Bosna-Hersek'te, 1995'te savaşa son veren Dayton Anlaşması'yla oluşturulan sistem çatırdıyor. Aliya İzzetbegoviç'in "içime sinmedi ama başka çaremiz yoktu" sözleriyle ifade ettiği Dayton'ın kalıcı çözüme uzak yapısı esasen Bosna-Hersek'te iki entiteli, karmaşık ve işlevsellikten uzak bir idari sistem yarattı. 3 Ekim'de gerçekleşen seçimlerden beri ana devlet nezdinde hükümet kurulamaması, Sırp Cumhuriyeti ile Bosna-Hersek federasyonundaki siyasi aktörler arasında bir türlü anlaşma sağlanamamasıyla alakalı. Merkezi idareye sahip Sırp Cumhuriyeti daha kolay bir şekilde hükümetini tesis ederken, 10 kantonlu, 81 belediyeli federasyonun çok parçalı yapısı sebebiyle hükümet ancak 17 Mart'ta, dört partinin katılımıyla kurulabildi. Ancak sorunun büyüğü hâlâ aşılmış değil; zira ana devleti oluşturmak için Ekim'den beri bir arpa boyu yol alınamadı. Üstelik sorunu çözmek için sıraya giren uluslararası aktörlerin gün geçtikçe artan sayısı ve yapıcılıktan uzak taraflı müdahaleleri meseleyi daha da güçleştiriyor. Şimdilerde en büyük sıkıntı ise asıl amaçlarının önce ayrı bir entite yaratmak ve sonra Hırvatistan'la birleşmek olduğu söylenen Hırvat milliyetçileri bu emellerinden vazgeçirmek...
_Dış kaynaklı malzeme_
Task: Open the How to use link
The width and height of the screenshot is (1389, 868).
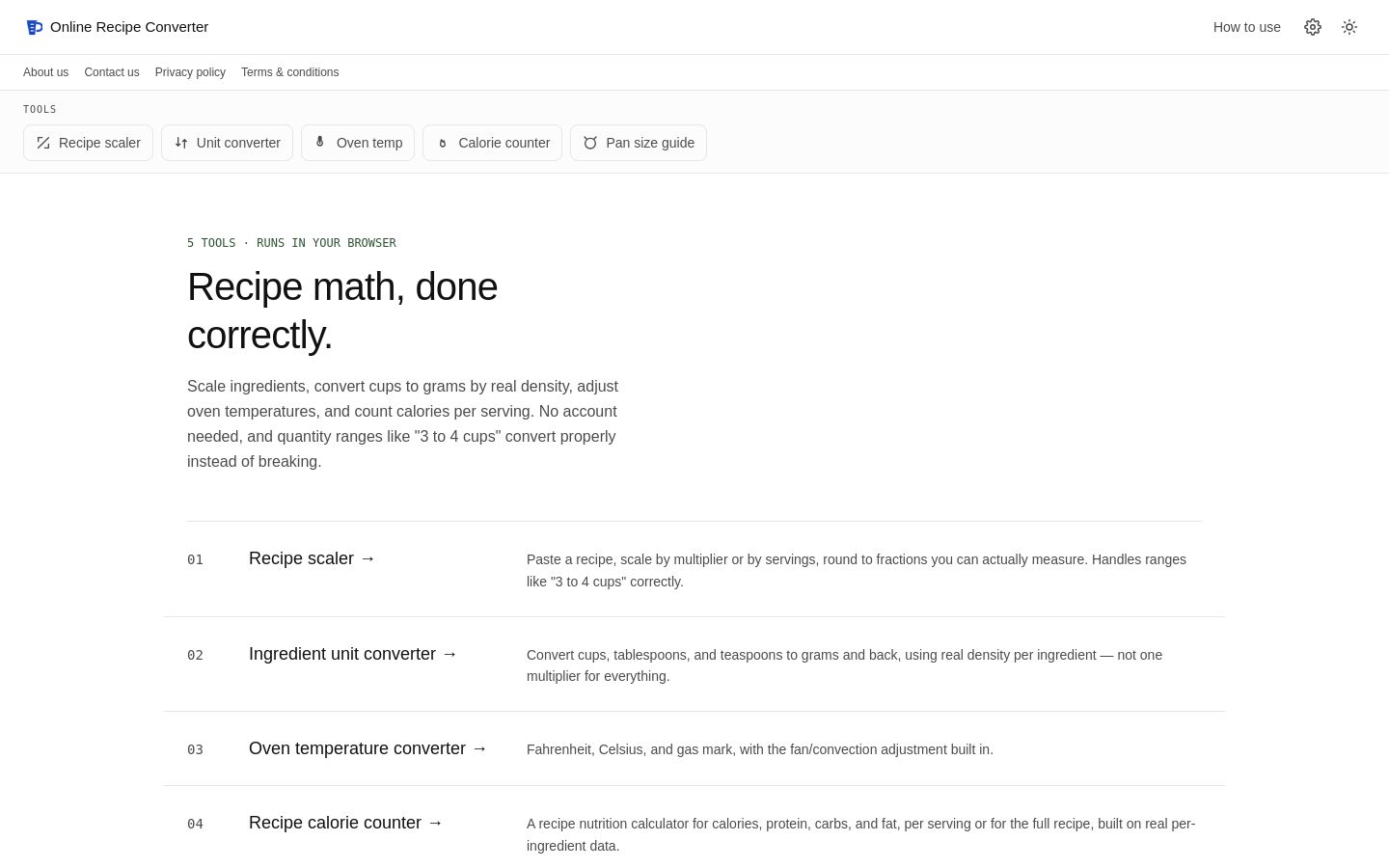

Hükümet kurmak için devreye giren Bosna'daki Yüksek Temsilci Valentin Inzko'nun Hırvatlara verdiği tavizler de onları iknaya yetmedi. Hırvatlar üçlü bir desteği arkalarına almış gibi görünüyor. En büyük desteğin Hırvatistan'dan geldiğini tahmin etmek zor değil. Hırvatistan Devlet Başkanı Josipovic'in Arap dünyasındaki gelişmelerden bahsederken sözü Bosna-Hersek'e getirmesi ve bu süreçte Bosna-Hersek'teki Müslümanların radikalleşmesinden korktuğunu söylemesi, Hırvatların bölünme arzularını "bu korkuya" bağlamalarının çabası olarak yorumlanıyor. Her ne kadar Josipovic yanlış anlaşıldığını söylese de, Avrupa basınında bugünlerde Bosna ve radikalizm kelimelerinin eskisinden daha fazla yer bulması bir rastlantı olmasa gerek. İkinci desteğin adresinin Sırp Cumhuriyeti olması, bölge üzerindeki endişeleri daha da artırıyor; zira bu destekle asıl hedeflenenin Sırp Cumhuriyeti'nin ayrılmasını meşrulaştırmak olduğu tahminlerden uzak değil. Sırp Cumhuriyeti'nin yardım dağıttığı elli kuruluş arasında ayrılıkçı Hırvat özgürlük hareketinin de olması bu desteği açıkça ortaya koyuyor. Seçimlerden beri Hırvat tarafıyla sık sık bir araya gelen Alman yetkililerin görünüşte bütün müdahalelerine rağmen Hırvatları bir türlü ikna edememeleri, Almanların güç kaybetmesine mi, yoksa bölgede artan etkisine mi bağlanmalı? Herhalde ikincisi...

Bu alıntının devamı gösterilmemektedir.